High Resolution Biological Imaging Across Scales for Fundamental Research

 

Abstract: Direct physiological observation of subcellular dynamics is now feasible using the Lattice Light-Sheet Microscopy. It is a transformative imaging technology that spans the relevant scales in space and time because of the wide resolution range and large volumetric acquisition capability. This new imaging method allows us to record dynamics at a scale of nanometers and milliseconds, determine their consequences at a scale of microns and hours, and visualize their long-term outcome at a scale of up to several millimeters over several days.
I’ll present our past work on combined lattice light sheet microscopy with adaptive optics to achieve (Science, 2018), across large multicellular volumes, noninvasive aberration-free imaging of subcellular dynamics in vivo. Next, I’ll discuss the combination of lattice light-sheet with the physical expansion of samples (Expansion Microscopy) that enables scalable super-resolution volumetric imaging of large tissues (Science, 2019) including the complete fly brain, columns of mouse brain – datasets spanning several hundred terabytes.  Finally, I will introduce our next-generation microscope design– dubbed the “Swiss army knife microscope”, which combines at least ten different modes of imaging with integrated light paths. In essence, this new microscope is designed to seamlessly switch between modes of imaging in order to alleviate the tradeoffs related to resolution, speed, invasiveness and imaging depth, which precludes any single optical microscopy to function optimally for a diverse set of biological specimens.

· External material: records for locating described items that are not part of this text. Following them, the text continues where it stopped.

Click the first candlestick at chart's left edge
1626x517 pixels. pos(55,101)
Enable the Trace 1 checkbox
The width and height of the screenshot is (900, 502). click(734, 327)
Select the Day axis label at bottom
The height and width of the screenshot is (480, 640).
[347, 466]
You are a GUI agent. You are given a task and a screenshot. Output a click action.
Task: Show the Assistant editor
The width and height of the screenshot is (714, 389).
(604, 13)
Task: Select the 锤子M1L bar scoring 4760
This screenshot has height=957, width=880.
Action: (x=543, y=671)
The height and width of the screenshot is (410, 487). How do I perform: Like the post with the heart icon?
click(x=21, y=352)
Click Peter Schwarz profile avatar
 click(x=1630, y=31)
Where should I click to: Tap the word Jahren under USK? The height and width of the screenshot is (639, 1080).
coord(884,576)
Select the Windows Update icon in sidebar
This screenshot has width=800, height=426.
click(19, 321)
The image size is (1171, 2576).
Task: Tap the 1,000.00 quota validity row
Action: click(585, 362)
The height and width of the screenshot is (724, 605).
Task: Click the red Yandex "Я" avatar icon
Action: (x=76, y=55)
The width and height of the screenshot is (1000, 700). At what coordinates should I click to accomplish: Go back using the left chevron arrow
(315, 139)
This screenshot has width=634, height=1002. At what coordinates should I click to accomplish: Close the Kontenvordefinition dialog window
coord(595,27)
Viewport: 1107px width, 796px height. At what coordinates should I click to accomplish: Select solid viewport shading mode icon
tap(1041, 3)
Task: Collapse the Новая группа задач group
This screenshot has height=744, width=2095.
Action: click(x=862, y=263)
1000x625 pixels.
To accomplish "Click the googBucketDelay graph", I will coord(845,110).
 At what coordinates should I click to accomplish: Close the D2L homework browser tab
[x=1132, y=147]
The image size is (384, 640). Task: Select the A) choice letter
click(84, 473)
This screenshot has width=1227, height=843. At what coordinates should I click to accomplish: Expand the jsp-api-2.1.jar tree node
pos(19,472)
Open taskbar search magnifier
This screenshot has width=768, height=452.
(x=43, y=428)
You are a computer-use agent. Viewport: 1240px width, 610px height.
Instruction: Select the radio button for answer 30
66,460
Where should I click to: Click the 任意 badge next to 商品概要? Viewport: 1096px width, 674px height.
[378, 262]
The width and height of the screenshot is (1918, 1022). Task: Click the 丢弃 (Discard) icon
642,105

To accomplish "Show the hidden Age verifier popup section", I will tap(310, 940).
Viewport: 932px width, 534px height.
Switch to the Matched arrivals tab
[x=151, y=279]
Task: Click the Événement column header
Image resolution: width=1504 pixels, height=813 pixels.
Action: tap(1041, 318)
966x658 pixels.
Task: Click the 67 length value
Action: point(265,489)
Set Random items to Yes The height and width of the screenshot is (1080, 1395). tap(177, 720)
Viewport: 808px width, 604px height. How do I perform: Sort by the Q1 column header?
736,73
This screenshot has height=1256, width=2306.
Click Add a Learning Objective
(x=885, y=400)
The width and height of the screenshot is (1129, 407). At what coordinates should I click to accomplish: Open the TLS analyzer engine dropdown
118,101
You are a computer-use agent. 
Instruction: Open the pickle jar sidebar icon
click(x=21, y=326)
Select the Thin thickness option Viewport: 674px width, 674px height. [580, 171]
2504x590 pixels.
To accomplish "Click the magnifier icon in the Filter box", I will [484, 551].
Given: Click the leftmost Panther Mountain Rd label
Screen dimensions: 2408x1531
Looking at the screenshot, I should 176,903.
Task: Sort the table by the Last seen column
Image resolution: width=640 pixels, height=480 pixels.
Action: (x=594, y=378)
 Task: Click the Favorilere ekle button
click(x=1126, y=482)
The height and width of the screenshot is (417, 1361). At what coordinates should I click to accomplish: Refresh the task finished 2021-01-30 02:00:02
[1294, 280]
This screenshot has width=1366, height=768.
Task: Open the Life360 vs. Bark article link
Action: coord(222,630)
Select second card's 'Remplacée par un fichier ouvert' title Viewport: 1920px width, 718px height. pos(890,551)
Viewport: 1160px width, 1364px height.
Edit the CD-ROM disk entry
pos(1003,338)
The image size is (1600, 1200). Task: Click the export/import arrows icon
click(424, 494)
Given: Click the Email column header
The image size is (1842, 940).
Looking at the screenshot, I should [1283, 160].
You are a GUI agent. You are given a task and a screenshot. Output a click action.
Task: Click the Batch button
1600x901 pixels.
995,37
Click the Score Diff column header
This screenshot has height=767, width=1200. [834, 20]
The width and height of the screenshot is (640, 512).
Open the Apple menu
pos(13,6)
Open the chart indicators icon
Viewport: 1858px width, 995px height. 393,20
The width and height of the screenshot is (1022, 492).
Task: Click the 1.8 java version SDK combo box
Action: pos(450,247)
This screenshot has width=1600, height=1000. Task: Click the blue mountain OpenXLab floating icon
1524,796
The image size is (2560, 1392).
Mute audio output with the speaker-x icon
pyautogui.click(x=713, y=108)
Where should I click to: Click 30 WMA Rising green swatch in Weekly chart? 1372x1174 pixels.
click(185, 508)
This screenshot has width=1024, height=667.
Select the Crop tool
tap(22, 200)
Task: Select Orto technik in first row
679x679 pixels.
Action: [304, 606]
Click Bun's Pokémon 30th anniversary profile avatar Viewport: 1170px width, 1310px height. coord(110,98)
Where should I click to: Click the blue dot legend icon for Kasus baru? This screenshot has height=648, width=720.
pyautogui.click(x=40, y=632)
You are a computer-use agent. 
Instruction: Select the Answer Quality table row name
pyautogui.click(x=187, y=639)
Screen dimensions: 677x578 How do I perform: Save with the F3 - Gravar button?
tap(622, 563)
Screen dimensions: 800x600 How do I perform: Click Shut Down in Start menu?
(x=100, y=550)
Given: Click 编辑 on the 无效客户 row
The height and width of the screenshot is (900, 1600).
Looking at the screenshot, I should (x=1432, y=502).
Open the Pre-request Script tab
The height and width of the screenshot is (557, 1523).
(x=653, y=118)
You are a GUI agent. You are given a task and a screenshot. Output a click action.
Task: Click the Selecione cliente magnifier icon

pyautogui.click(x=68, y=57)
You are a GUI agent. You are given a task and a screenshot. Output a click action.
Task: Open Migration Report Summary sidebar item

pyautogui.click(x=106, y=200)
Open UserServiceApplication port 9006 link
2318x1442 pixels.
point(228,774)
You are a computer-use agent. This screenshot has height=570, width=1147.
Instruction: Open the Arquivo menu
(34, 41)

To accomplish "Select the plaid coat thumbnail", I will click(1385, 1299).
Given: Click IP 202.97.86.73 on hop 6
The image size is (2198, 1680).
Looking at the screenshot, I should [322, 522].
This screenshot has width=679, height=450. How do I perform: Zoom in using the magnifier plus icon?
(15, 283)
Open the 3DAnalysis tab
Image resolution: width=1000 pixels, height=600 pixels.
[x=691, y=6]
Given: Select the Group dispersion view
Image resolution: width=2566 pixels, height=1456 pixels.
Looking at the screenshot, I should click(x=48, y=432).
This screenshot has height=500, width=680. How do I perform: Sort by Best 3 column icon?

Biography: Srigokul (Gokul) Upadhyayula’s research interests bridge applied engineering with basic science. He studied the charge transfer properties of cyanine dyes and bioinspired electrets using ultra-fast femtosecond spectroscopy as a doctoral student with Prof. Valentine Vullev at University of California, Riverside. Gokul joined Tom Kirchhausen’s group at Harvard Medical School / Boston Children’s Hospital as a postdoctoral fellow, where he focused on questions addressed at a molecular level using lattice light-sheet microscopy (LLSM) with high temporal and spatial resolution. In parallel, Gokul joined Eric Betzig’s group at Janelia Research Campus as a visiting scientist, where he collaborated on the adaptive optical LLSM project to investigate sub-cellular dynamics within the natural environment of multicellular organisms such as zebrafish embryos, and on the expansion microscopy + LLSM project to image the entire fly brain and mouse cortical column with synaptic resolution. Gokul has been an Assistant Professor in the Department of Pediatrics at Harvard Medical School since 2018. He will soon move to join UC Berkeley’s faculty this spring to lead the Advanced BioImaging Center (ABC) as its scientific director.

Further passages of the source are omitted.